Chi segue il daytime di Amici 25 ha visto la scena: Gard che prepara “Nonno Hollywood” di Enrico Nigiotti, le prove che diventano pesanti, le lacrime che salgono a galla.

La canzone parla di un nonno che se ne va portandosi dietro un pezzo di mondo. È inevitabile che, per lui, il pensiero corra a Cesare. Nelle clip mandate in onda, Gard racconta che:

  • ha iniziato a cantare proprio con il nonno,
  • la prima canzone “seria” che ricorda è “Io vagabondo” dei Nomadi cantata insieme a lui,
  • quando sente certi brani gli sembra ancora di averlo accanto.

E qui si capisce quanto il personaggio “Gard” sia in realtà legato a quella figura familiare.
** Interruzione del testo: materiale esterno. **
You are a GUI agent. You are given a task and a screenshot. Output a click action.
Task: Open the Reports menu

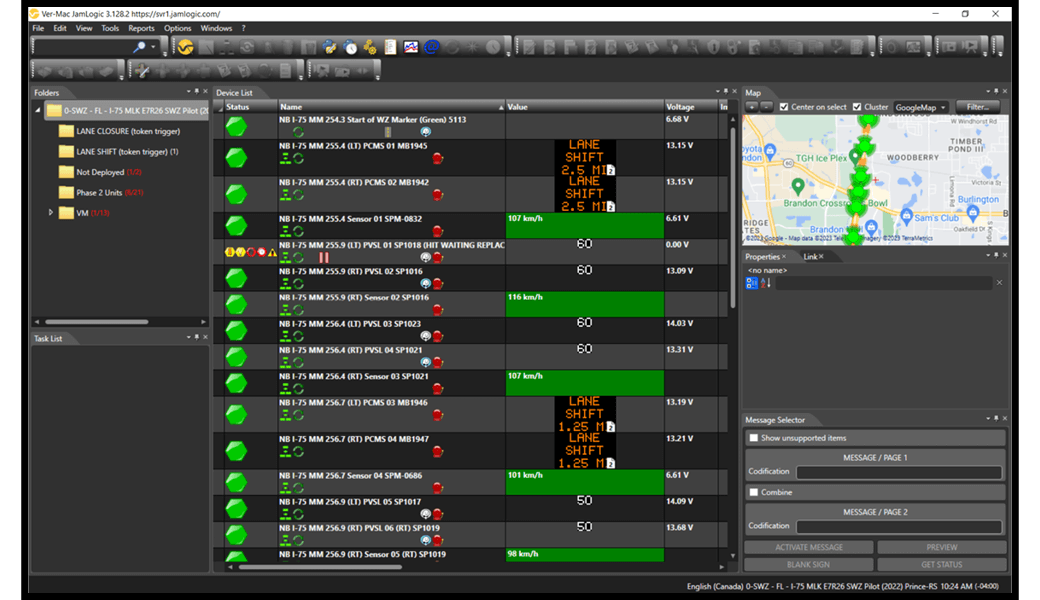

Non è solo una citazione affettuosa per fare tenerezza al pubblico: c’è una vera radice emotiva che torna fuori ogni volta che si parla di repertorio, di testi, di cosa dire in una canzone.
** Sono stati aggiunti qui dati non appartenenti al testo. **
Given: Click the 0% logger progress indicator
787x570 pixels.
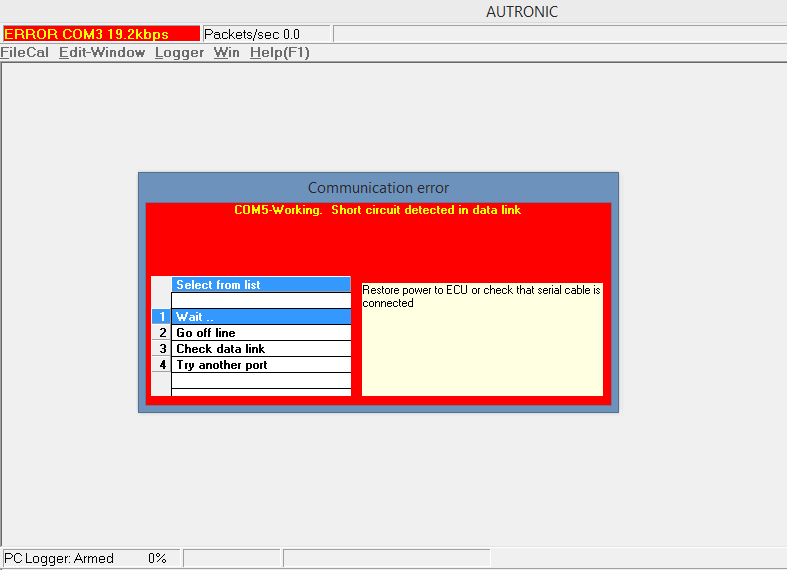Looking at the screenshot, I should click(x=157, y=558).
Da Arenzano allo studio di Amici 25

Se allarghiamo lo sguardo, la storia di Aristodemo “Cesare” Piccardo dice qualcosa anche sul modo in cui nascono gli artisti oggi.

Da una parte c’è Arenzano, con la sua azienda di materiali siderurgici, il lavoro in fabbrica, la mentalità concreta di chi ha fondato una ditta e l’ha portata avanti per anni. Dall’altra c’è uno studio televisivo, le luci di Canale 5, i professori, le classifiche, i social che commentano ogni esibizione.

In mezzo c’è un nonno che, senza fare discorsi, ha spostato di pochi gradi la traiettoria del nipote: gli ha fatto ascoltare De André, lo ha messo a contatto con un certo modo di scrivere e di cantare, gli ha fatto provare cosa significa usare la voce per raccontare storie.

Il risultato lo vediamo oggi: un cantante ancora in formazione, con tutti i suoi limiti e le sue fragilità, ma con un punto fermo molto chiaro. Ogni volta che dice “penso a mio nonno”, sta dicendo in realtà “penso a perché ho iniziato a fare tutto questo”.

Cosa rappresenta oggi il nonno di Gard

Per il pubblico di Amici, il nonno di Gard è diventato quasi un personaggio a sé: lo si nomina quando lui si emoziona, quando canta brani più intimi, quando viene fuori il lato meno “competitivo” e più umano del talent.

Per Gard, invece, resta la radice. Quell’angolo di famiglia che tiene insieme:

  • la normalità di un imprenditore ligure che lavora nel settore siderurgico,
  • il calore di casa,
  • e la scoperta che dietro una canzone non ci sono solo note, ma persone, biografie, cicatrici.

Se oggi un ragazzo di vent’anni sale su un palco nazionale und e sceglie di giocarsi tutto parlando anche di questo, è perché qualcuno, anni fa, ha deciso che non era “troppo piccolo” per ascoltare De André.

E quel qualcuno, per lui, si chiamava Aristodemo “Cesare” Piccardo.

Domande frequenti sul nonno di Gard

Come si chiama il nonno di Gard di Amici?
Il nonno di Gard si chiamava Aristodemo Piccardo, ma tutti lo chiamavano Cesare. Era il nonno materno del cantante.

Che lavoro faceva il nonno di Gard?
Cesare era il fondatore della ditta Piccardo di Arenzano, azienda che opera nel settore dei materiali siderurgici. Non era un musicista di professione, ma aveva una grande passione per la canzone d’autore.

Perché Gard parla così spesso del nonno ad Amici 25?
Perché è stato lui a fargli scoprire De André e i cantautori, e con lui Gard ha iniziato a cantare da bambino. Nelle prove ha raccontato di aver cantato con il nonno la sua prima vera canzone e di aver cominciato proprio lì ad amare la musica.

Il nonno di Gard è ancora vivo?
No, Cesare è scomparso alcuni anni fa. Gard ha scritto prima una poesia e poi una canzone, “Per te”, per elaborare il lutto e tenere vivo il suo ricordo.

Perché Gard ha scelto “Nonno Hollywood” ad Amici?
Perché è un brano che parla del rapporto con il nonno e della sua perdita. Cantandolo, Gard ha potuto raccontare anche il proprio legame con Cesare, l’uomo che lo ha portato dentro il mondo della musica e che oggi continua a ispirarlo da lontano.